Mt. Ascutney Hospital Makes Plans to Combat Opioid Crisis

Valley News Staff Writer
Friday, September 07, 2018

Windsor — Mt. Ascutney Hospital and Health Center has made progress in addressing the opioid epidemic, hospital CEO Joseph Perras told the Green Mountain Care Board during a recent budget hearing.

Such efforts have included eliminating the waitlist of patients waiting to begin medication-assisted treatment for addiction, reducing the rates of new prescriptions for opioids and benzodiazepines and establishing a location for distributing free naloxone, an overdose reversal drug sometimes known by the brand name Narcan, Perras said.

“That’s all great,” Perras said during the Aug. 29 hearing in Montpelier. “No waiting list. We’re not prescribing opioids. But we’re still failing.”

People continue to die of drug overdoses and to contract infectious diseases such as HIV and hepatitis C from drug use, he said. In 2017, 10 people in Windsor County died of drug overdoses, a rate of two people per 10,000, according to data from the Vermont Department of Health.

To address the continuing epidemic, Perras said he is going to focus on harm reduction in 2019.

“I feel like we are hitting a couple — it’s a little bit like whack-a-mole — we are hitting a few (of the issues), but if folks are still dying, we need to focus on reduction,” he said.

Not only does the epidemic affect people’s health, but it also affects the economy, Perras said. In particular, addiction prevents young people from participating in the workforce, which contributes to the hospital’s labor shortage, he said.

Harm reduction efforts could include beginning medication-assisted treatment in Mt. Ascutney’s emergency room for patients who come seeking opioids or are in opioid withdrawal, he said. In addition, he would like to begin a needle exchange program, which would provide sterile needles and information about treatment to people who use intravenous drugs. And, “down the road,” he said he’d like to see an observed injection center, also known as a supervised injection site, that would give people injecting drugs a safe place to do so.

Two needle exchange programs, run by the Lebanon-based HIV/HCV Resource Center, currently are in operation in the Upper Valley, at Good Neighbor Health Clinic in White River Junction and at the Springfield Health Center in Springfield, Vt.

And the Claremont School Board, in a 5-2 vote this week, paved the way for a third to be located at Valley Regional Hospital. The Claremont needle exchange required the school board’s approval under New Hampshire law, which bars needle exchanges from being established within 1,000 feet of school zones, unless the local board grants an exemption. Valley Regional Hospital sits next to Disnard Elementary School.

A previous version of Claremont’s needle exchange, which was located in the city’s soup kitchen, had to close last year because it was within a different school zone.

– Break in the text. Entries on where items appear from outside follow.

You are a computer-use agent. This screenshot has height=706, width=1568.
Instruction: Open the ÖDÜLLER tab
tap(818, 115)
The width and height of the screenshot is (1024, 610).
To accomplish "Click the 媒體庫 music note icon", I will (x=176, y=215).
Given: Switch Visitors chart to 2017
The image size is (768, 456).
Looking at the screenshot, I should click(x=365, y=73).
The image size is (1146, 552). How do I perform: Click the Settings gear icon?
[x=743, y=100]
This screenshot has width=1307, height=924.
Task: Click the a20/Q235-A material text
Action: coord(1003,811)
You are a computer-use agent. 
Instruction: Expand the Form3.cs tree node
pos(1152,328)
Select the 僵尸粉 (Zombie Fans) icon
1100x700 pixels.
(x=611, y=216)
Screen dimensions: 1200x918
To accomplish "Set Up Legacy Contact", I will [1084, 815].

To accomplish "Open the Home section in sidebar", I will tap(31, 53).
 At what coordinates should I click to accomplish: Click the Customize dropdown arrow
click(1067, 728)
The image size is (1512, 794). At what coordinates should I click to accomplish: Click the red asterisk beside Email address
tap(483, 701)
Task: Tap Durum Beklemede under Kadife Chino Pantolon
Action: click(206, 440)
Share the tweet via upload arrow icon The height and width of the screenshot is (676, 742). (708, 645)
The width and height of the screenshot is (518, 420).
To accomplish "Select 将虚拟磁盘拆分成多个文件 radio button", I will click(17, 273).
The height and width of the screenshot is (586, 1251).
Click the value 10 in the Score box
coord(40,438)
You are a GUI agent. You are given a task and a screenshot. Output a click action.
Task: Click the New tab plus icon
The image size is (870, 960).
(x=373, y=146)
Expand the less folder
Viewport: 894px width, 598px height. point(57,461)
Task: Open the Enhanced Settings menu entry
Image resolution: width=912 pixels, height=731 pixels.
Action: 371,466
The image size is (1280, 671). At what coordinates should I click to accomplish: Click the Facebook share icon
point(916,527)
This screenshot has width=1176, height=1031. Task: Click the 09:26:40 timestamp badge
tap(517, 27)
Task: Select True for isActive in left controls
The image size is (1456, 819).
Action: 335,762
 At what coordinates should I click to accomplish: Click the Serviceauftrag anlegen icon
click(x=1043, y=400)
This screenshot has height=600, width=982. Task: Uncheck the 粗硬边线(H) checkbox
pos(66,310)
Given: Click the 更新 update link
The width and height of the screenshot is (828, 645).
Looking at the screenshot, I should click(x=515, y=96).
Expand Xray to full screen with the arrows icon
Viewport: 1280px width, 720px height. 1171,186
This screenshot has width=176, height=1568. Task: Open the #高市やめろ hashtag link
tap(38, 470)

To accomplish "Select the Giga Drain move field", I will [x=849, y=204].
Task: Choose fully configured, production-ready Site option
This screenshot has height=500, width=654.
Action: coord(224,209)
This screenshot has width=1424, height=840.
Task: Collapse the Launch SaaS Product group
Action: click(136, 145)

For his part, Peter Wright, CEO of Valley Regional, said Mt. Ascutney and others seeking to establish needle exchange programs need to be sure they have a strong relationship with their communities.

“In Claremont, we are in a safe school zone so we also needed to rely on our strong and long-standing relationship with the school boards,” Wright said in an email on Friday. “They need to trust us. We need to earn that. And all must be held accountable.”

Laura Byrne, the director of the HIV/HCV Resource Center, said she welcomed all three of the harm reduction ideas Perras described to the Green Mountain Care Board.

Needle exchange programs help prevent the transmission of HIV and hepatitis C by preventing people from sharing needles, she said. Such programs also help connect people to services.

Byrne, who spoke by phone from the White River Junction needle exchange at the Good Neighbor Health Clinic where she was working on Tuesday, said that a new client had come in that day and was able to get a vaccine for hepatitis A and B from providers at Good Neighbor, in addition to sterile needles.

Byrne also said that established safe injection centers in other countries, such as Canada, have been shown to prevent fatal overdoses, and the emergency room is a good place to begin providing medication assisted treatment, such as suboxone, a drug used to curb cravings for opioids, and refer people struggling with addiction to a treatment program.

Byrne’s organization has been eying Windsor as a possible location for a future needle exchange program, she said.

“We have a lot of clients from Windsor,” she said. “And they need services.”

Perras, who said via an assistant that he wanted to talk to stakeholders in Windsor before discussing his ideas with the Valley News, told the Care Board that he doesn’t expect it will be easy to get everyone on board to support these new initiatives.

“When the director of your emergency room feels like you’re substituting one opioid for another and doesn’t believe in long-term MAT ... programs, that’s a discussion that needs to happen,” Perras said. “And I met with him yesterday. And we are starting that journey together.”

As an internist, Perras said he felt the same way for a while, but the data has convinced him that such harm-reduction strategies are necessary.

“I really latched on to the saying, you know, you can’t get into recovery if you’re dead,” he said.